**What is needed:** Find the line holding "The height and width of the screenshot is (784, 1534)." in the entries below. Give it again exactly, along with every line after it up to and including the line holding "Remove the lts-topic-SLB tag".

**Dataset extract:**
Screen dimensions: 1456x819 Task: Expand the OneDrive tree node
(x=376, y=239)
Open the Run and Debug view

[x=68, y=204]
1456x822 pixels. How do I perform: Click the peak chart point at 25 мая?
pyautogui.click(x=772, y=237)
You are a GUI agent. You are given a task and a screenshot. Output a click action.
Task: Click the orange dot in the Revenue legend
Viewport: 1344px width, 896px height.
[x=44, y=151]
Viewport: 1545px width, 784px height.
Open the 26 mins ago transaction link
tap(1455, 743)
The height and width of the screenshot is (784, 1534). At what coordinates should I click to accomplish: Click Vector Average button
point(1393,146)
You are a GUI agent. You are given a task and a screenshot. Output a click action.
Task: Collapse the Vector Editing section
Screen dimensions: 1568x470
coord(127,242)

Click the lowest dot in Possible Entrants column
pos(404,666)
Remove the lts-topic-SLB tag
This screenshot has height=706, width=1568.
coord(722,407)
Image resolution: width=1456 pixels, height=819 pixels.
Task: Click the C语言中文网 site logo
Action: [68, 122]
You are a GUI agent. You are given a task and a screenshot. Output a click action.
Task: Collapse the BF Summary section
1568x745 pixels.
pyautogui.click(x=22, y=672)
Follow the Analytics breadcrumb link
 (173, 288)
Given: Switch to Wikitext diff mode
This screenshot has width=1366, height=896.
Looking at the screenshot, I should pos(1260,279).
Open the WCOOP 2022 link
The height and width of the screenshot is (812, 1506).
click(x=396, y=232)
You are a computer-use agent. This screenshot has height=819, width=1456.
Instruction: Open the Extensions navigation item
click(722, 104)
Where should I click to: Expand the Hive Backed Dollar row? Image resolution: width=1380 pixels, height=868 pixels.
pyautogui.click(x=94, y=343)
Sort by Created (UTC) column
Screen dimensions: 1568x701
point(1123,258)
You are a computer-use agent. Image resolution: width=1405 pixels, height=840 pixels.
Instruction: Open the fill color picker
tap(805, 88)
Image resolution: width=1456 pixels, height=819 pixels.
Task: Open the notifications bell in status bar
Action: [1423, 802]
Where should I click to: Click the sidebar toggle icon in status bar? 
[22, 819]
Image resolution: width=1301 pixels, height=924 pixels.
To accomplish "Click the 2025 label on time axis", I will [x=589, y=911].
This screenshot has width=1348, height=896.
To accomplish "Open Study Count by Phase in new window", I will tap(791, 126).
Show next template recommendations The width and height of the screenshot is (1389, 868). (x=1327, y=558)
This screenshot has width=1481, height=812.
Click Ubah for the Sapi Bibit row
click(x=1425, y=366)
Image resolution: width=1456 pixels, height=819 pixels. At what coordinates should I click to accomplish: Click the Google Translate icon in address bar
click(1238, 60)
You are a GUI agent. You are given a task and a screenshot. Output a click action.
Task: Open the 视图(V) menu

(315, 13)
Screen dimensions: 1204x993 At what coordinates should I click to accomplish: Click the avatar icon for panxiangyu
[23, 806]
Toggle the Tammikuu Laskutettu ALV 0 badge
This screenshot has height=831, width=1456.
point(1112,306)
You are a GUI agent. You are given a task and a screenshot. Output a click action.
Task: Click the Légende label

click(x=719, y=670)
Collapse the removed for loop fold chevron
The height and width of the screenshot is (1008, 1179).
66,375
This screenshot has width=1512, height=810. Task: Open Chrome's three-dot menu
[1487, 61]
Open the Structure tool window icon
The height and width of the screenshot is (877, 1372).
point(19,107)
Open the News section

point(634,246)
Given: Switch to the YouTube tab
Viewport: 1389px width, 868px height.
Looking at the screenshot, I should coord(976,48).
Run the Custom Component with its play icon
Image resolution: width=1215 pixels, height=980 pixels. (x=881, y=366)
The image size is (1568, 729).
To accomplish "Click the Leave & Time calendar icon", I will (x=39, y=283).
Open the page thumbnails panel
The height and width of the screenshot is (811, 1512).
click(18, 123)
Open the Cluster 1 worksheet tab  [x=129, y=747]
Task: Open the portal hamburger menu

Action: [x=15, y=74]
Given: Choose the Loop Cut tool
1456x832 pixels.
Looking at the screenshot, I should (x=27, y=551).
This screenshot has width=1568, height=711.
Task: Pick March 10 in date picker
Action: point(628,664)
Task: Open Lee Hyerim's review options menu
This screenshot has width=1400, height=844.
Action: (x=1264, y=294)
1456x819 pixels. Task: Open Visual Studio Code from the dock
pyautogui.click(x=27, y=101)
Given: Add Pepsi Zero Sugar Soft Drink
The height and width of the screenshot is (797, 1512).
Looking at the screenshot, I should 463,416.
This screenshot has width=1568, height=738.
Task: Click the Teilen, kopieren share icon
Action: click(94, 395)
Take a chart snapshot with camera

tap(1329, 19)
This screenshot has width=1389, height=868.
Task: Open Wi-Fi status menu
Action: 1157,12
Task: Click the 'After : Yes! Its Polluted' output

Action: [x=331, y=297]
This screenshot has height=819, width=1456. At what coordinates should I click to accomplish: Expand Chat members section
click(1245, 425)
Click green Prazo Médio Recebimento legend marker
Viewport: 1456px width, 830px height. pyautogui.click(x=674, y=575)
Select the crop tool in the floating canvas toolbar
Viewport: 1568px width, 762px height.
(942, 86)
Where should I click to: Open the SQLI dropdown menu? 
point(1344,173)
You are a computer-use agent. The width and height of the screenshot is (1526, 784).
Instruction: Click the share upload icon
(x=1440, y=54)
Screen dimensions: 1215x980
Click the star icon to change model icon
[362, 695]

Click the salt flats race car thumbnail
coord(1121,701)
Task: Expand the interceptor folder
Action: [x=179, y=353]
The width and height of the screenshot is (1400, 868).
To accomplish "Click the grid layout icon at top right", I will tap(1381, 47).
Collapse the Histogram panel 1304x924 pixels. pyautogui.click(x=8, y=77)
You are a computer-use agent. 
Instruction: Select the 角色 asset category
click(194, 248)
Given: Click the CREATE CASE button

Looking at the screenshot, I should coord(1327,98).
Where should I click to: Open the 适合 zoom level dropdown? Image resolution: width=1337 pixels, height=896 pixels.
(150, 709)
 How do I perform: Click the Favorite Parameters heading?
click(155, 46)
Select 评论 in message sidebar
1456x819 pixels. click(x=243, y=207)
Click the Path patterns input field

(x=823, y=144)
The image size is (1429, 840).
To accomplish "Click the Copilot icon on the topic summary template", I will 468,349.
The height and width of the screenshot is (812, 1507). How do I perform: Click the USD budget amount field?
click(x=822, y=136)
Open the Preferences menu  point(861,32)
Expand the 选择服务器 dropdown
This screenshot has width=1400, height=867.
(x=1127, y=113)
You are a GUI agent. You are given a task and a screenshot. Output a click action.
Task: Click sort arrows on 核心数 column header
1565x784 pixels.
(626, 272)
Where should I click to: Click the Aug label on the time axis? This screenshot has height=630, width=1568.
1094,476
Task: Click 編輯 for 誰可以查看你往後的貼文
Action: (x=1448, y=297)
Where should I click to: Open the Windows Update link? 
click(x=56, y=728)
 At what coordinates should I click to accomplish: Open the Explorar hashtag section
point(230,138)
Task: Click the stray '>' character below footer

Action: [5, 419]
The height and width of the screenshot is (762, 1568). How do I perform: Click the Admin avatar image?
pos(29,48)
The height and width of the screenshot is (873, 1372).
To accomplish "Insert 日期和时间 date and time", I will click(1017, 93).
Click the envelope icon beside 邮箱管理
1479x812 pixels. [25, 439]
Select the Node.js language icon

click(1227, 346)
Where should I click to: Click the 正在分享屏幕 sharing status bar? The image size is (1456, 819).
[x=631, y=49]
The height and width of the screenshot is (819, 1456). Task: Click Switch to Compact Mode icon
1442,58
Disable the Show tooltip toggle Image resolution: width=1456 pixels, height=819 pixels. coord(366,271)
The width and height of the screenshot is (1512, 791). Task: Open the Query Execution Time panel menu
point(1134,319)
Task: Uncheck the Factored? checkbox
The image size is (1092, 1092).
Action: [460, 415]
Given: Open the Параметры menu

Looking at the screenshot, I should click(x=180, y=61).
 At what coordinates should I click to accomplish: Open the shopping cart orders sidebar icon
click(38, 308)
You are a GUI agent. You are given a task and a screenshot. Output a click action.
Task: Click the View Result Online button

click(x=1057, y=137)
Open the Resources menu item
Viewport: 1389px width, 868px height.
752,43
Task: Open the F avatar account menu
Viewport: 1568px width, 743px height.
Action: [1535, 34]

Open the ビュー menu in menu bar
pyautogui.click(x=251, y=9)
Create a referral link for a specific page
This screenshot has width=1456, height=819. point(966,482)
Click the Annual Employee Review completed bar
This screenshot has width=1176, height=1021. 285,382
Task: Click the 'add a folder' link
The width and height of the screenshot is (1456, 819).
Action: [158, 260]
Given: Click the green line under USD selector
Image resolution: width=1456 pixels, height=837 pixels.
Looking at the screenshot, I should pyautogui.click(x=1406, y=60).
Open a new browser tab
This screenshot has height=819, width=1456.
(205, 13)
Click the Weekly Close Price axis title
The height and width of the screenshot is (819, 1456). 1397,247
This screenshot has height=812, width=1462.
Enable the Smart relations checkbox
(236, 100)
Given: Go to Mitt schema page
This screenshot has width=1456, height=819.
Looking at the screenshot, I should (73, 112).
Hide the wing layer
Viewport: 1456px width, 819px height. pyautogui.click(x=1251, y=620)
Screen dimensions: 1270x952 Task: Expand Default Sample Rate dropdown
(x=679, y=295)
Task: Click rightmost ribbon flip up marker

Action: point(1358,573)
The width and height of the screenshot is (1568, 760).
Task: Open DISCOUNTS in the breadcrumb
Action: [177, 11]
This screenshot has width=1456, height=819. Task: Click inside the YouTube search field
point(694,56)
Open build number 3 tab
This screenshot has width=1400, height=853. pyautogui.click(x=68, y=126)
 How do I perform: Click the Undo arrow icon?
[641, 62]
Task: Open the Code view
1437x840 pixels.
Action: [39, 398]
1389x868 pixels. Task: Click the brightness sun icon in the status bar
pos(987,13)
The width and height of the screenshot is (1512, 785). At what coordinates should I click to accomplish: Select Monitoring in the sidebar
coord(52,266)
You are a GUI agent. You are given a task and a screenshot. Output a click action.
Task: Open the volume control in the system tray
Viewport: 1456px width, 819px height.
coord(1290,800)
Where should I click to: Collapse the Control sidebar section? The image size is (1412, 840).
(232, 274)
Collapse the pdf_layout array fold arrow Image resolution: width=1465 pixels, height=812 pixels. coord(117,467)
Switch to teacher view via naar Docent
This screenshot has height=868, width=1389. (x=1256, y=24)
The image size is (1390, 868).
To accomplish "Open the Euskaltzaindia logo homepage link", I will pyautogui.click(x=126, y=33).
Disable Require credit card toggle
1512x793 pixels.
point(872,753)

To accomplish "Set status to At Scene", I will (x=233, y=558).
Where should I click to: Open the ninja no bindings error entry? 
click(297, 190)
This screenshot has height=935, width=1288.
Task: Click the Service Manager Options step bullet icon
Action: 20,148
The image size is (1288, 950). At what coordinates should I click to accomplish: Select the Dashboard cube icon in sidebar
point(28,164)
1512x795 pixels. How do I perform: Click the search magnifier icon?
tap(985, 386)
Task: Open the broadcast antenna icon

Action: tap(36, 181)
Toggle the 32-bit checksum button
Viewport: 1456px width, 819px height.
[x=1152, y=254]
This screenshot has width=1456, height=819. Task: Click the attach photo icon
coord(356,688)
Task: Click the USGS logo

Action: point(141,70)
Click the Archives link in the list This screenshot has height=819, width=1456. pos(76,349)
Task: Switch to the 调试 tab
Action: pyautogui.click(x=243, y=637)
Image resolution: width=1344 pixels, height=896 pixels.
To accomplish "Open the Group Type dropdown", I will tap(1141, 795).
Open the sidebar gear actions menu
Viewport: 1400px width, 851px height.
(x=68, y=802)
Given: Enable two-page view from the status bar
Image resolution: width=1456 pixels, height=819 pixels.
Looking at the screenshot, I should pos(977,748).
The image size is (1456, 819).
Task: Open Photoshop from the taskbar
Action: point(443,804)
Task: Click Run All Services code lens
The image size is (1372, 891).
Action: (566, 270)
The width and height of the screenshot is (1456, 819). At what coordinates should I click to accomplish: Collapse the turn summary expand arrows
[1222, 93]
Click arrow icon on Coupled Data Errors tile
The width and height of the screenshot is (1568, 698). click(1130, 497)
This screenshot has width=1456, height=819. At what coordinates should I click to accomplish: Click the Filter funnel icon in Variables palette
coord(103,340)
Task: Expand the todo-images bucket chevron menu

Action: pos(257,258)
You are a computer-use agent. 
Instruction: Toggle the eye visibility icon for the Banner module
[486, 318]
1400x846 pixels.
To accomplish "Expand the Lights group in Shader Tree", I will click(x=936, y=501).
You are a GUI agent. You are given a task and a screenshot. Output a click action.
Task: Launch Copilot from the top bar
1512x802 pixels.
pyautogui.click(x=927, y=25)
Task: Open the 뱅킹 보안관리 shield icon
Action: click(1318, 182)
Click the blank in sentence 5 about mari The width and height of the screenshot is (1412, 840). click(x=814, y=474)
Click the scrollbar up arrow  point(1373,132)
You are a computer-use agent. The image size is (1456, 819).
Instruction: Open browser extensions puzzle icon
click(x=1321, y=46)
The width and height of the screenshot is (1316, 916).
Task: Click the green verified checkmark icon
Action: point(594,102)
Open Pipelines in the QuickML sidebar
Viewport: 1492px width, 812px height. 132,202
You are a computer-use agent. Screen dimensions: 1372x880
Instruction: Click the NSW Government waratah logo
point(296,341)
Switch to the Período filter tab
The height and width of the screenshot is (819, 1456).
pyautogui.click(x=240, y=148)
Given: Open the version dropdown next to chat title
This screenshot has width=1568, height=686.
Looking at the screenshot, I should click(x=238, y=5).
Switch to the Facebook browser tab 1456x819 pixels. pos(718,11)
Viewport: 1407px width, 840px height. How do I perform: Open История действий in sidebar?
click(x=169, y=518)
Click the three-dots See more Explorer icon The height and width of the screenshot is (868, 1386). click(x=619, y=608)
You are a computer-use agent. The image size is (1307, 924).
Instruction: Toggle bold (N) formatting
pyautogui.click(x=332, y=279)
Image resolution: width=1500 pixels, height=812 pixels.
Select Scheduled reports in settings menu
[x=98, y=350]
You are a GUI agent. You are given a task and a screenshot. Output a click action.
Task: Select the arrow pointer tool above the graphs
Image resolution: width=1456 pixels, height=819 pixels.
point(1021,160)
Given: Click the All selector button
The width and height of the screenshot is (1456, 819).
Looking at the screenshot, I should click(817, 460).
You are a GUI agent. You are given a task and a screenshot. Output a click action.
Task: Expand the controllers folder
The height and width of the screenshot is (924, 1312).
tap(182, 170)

**Task result:**
The height and width of the screenshot is (784, 1534). At what coordinates should I click to accomplish: Click Vector Average button
point(1393,146)
You are a GUI agent. You are given a task and a screenshot. Output a click action.
Task: Collapse the Vector Editing section
Screen dimensions: 1568x470
coord(127,242)

Click the lowest dot in Possible Entrants column
pos(404,666)
Remove the lts-topic-SLB tag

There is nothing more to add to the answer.